What you need to do:
Rewrite the part of the records that opens with the line containing "This screenshot has height=637, width=1024." and runs through the end of the records, substituting "upper" for "lower" and leaving everything else unchanged. Omit the pictures from your answer.

Input records:
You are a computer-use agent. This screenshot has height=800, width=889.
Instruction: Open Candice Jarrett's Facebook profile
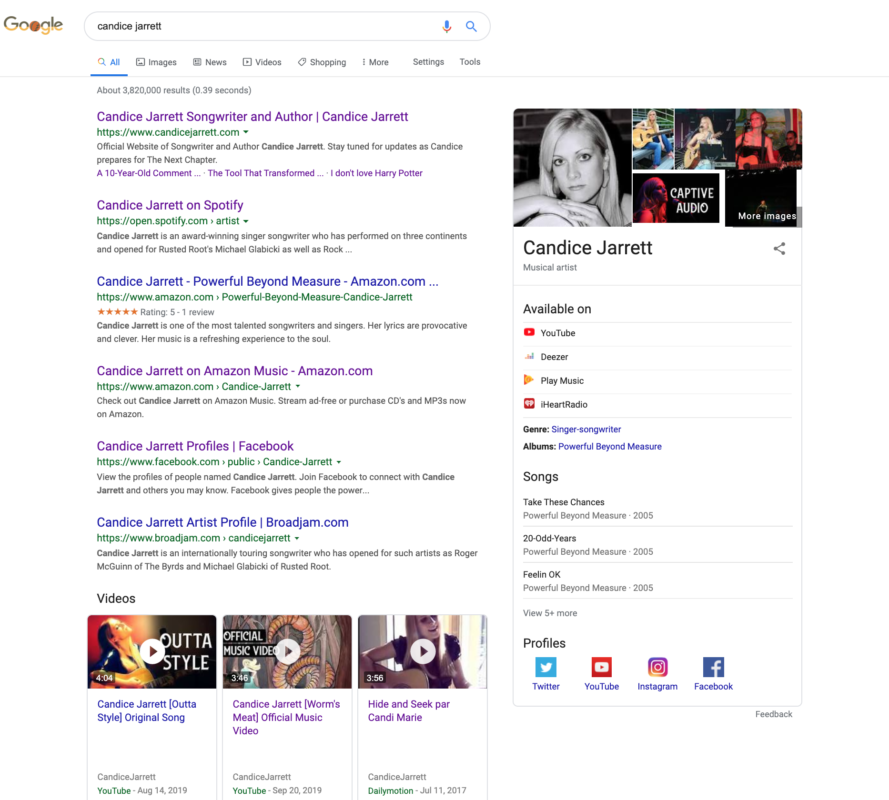click(x=713, y=672)
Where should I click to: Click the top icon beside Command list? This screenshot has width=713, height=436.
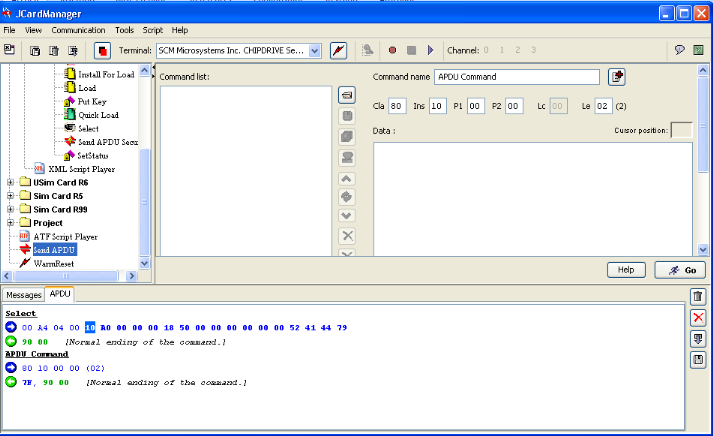point(347,95)
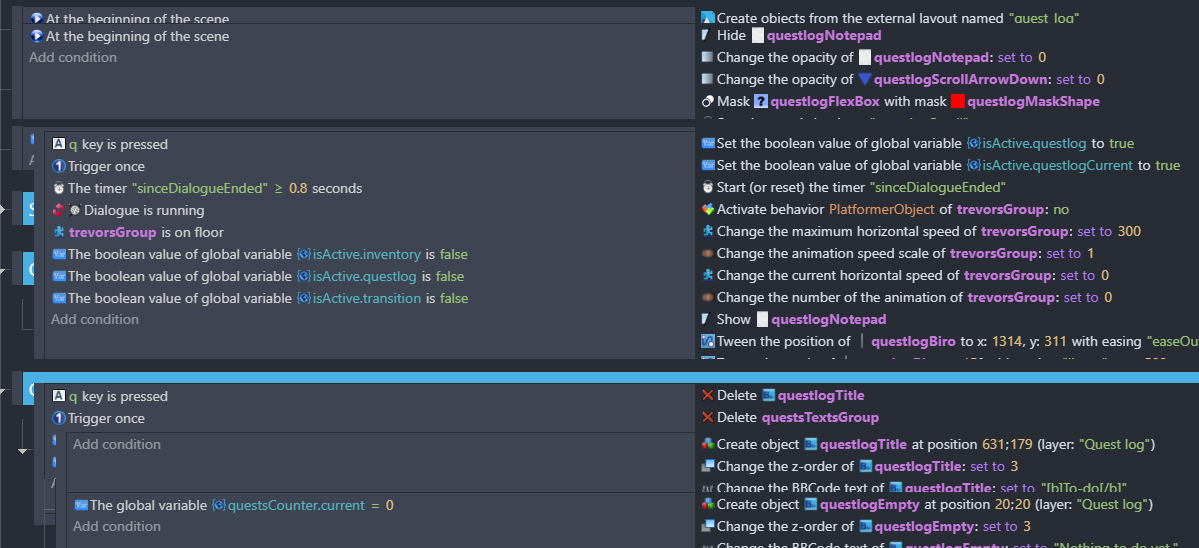1199x548 pixels.
Task: Select the Hide questlogNotepad action
Action: (791, 36)
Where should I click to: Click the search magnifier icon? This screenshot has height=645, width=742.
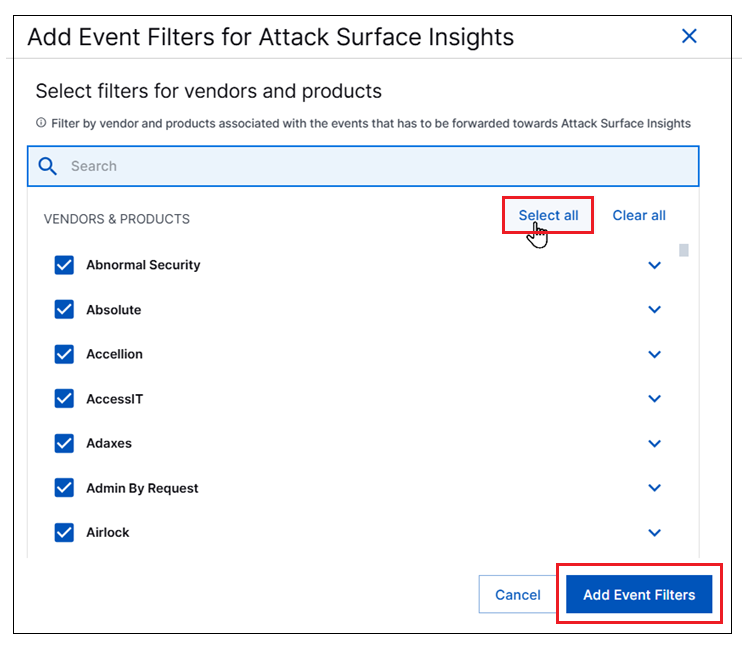pyautogui.click(x=48, y=166)
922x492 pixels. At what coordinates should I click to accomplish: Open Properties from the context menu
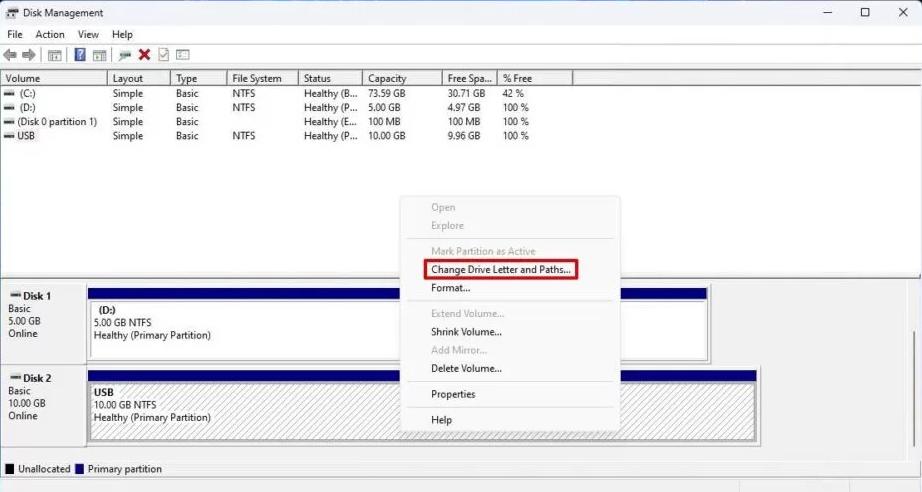pos(453,394)
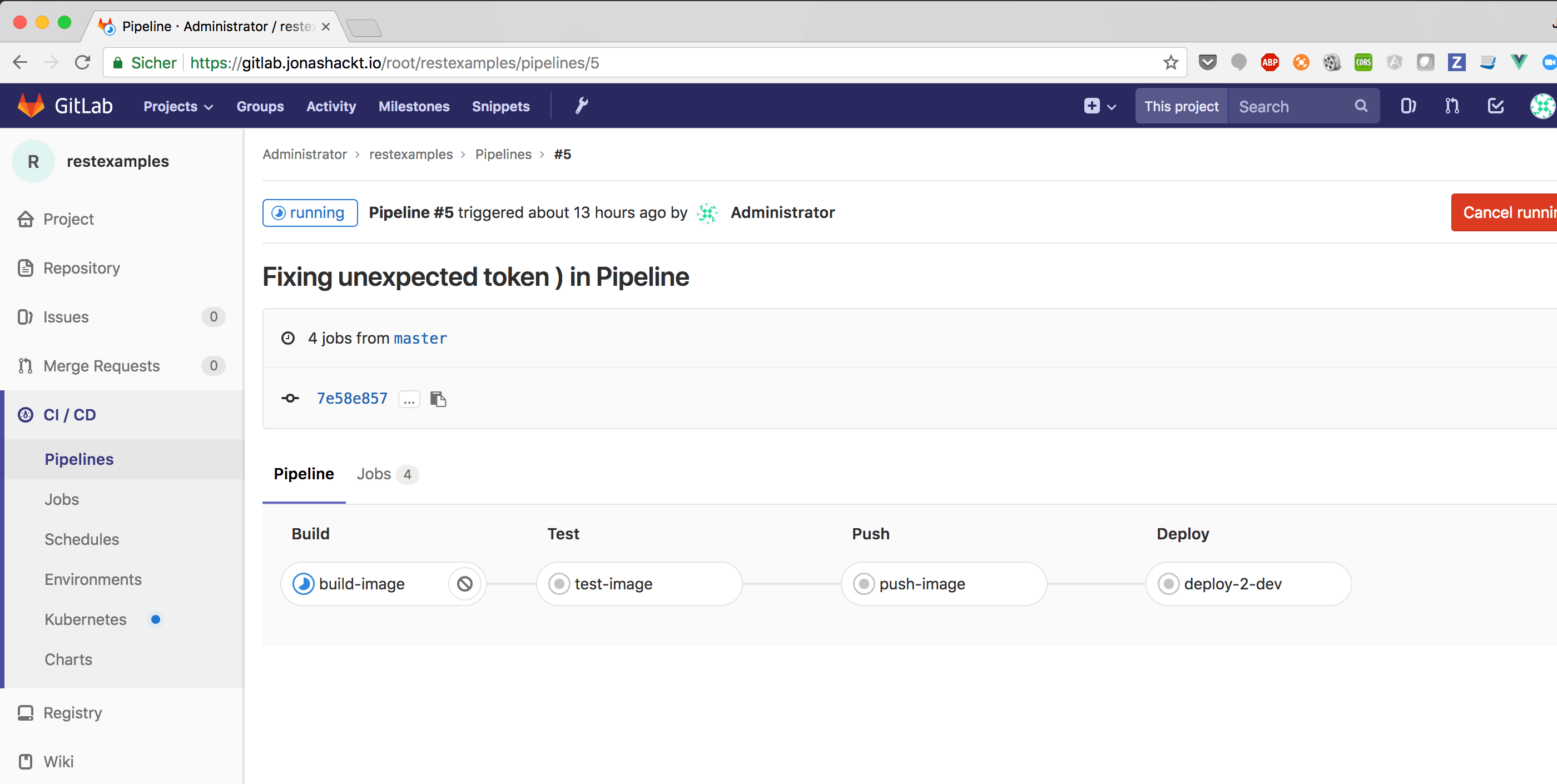Expand commit message with ellipsis button
This screenshot has width=1557, height=784.
[x=409, y=399]
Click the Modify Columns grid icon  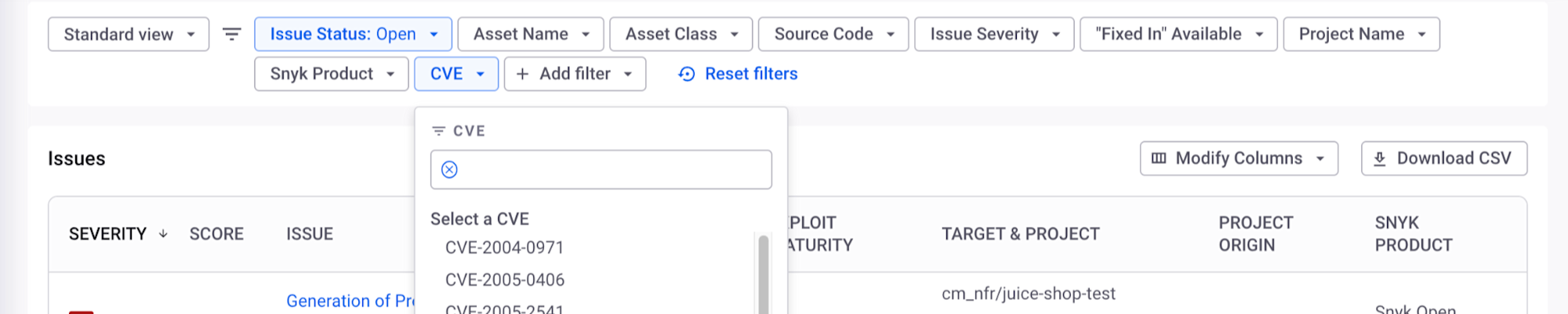pos(1159,159)
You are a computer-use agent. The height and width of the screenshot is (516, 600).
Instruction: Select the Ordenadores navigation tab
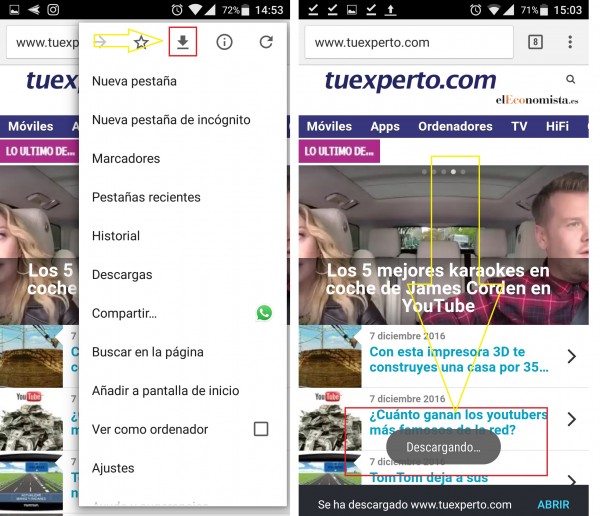[x=455, y=127]
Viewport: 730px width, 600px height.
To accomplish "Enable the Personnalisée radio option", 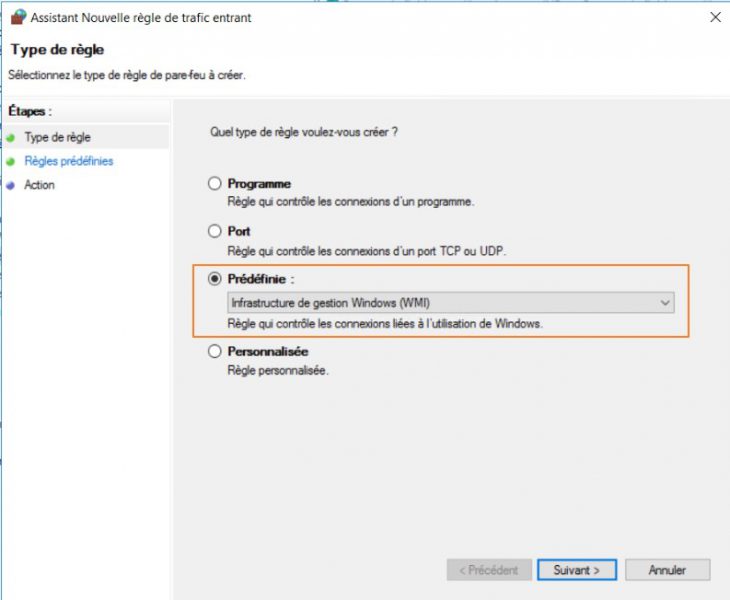I will [214, 351].
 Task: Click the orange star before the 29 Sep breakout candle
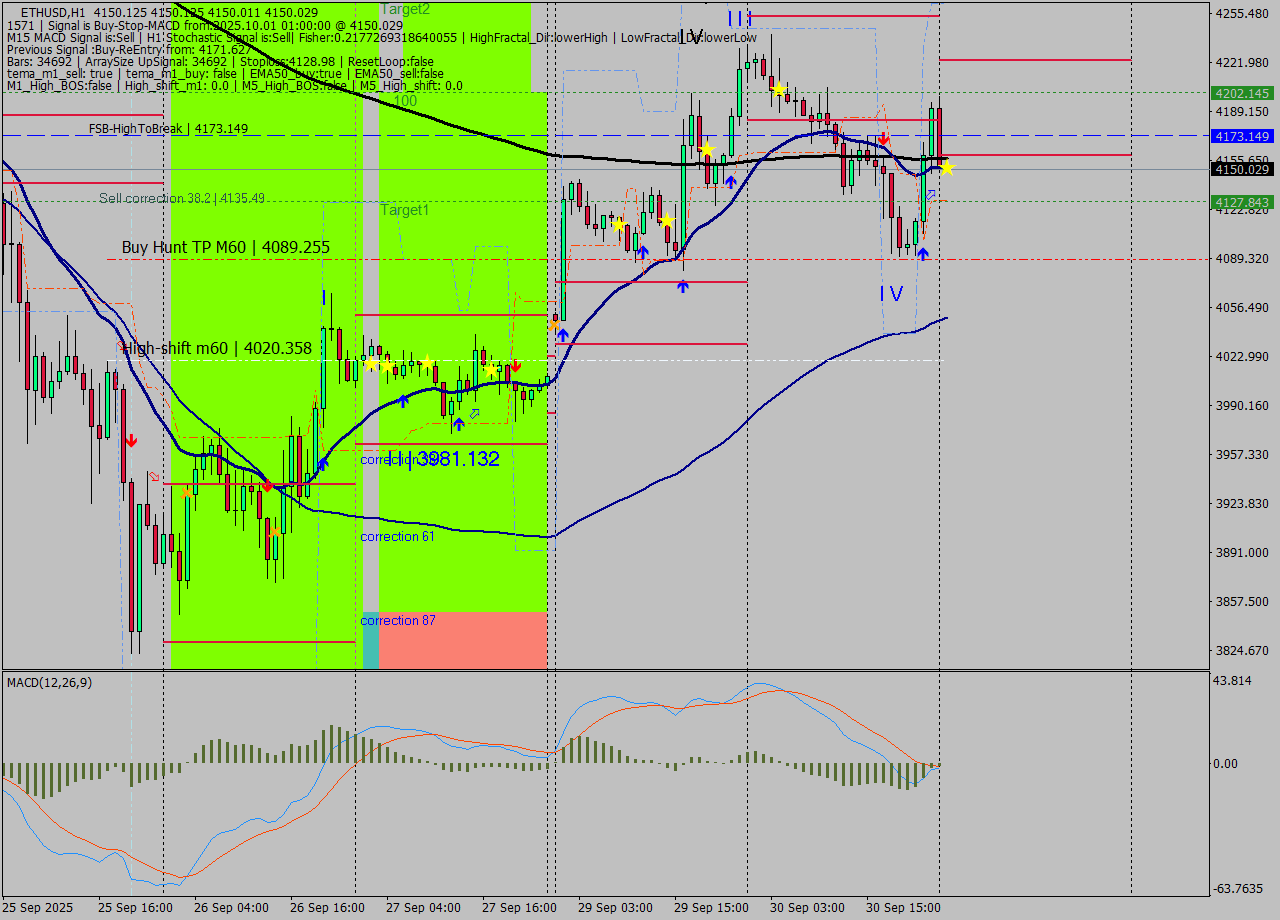coord(553,323)
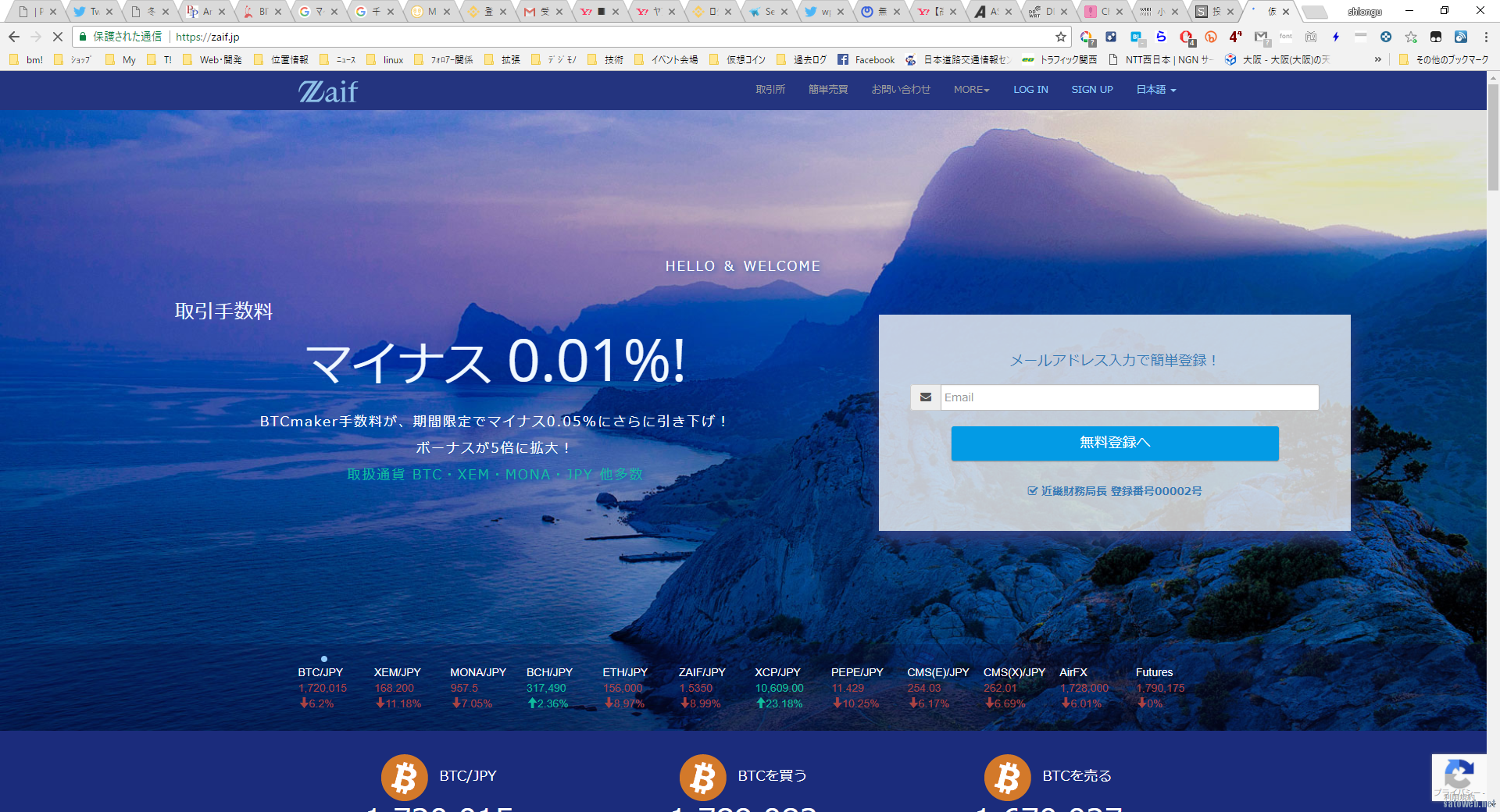Image resolution: width=1500 pixels, height=812 pixels.
Task: Click the reCAPTCHA badge icon
Action: (1458, 775)
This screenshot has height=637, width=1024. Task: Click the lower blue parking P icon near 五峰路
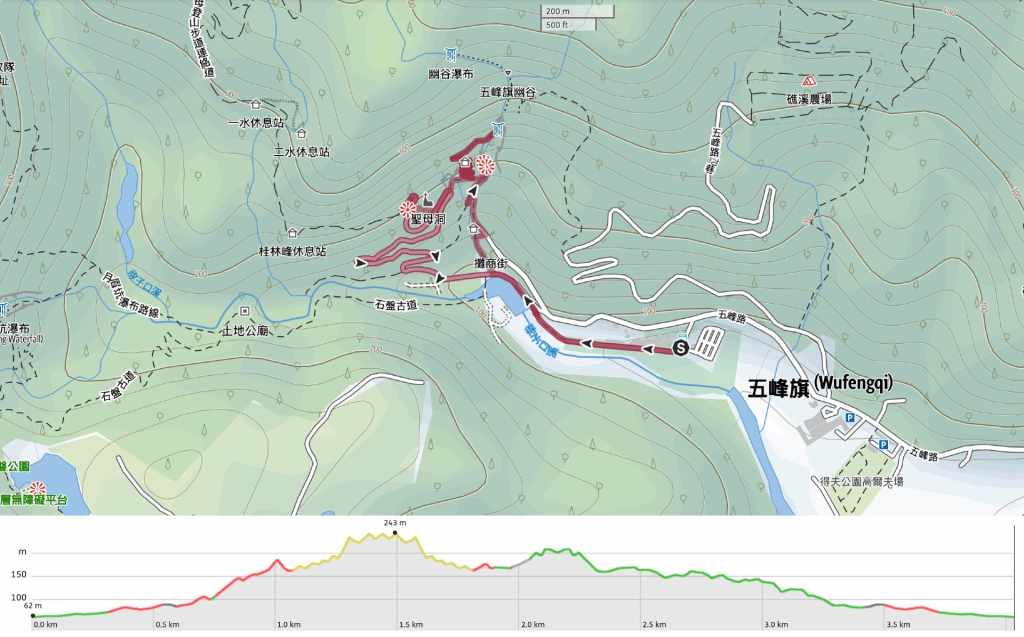883,444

Solution for this task:
This screenshot has height=637, width=1024. Task: Click the upper blue parking P icon near 五峰路
883,444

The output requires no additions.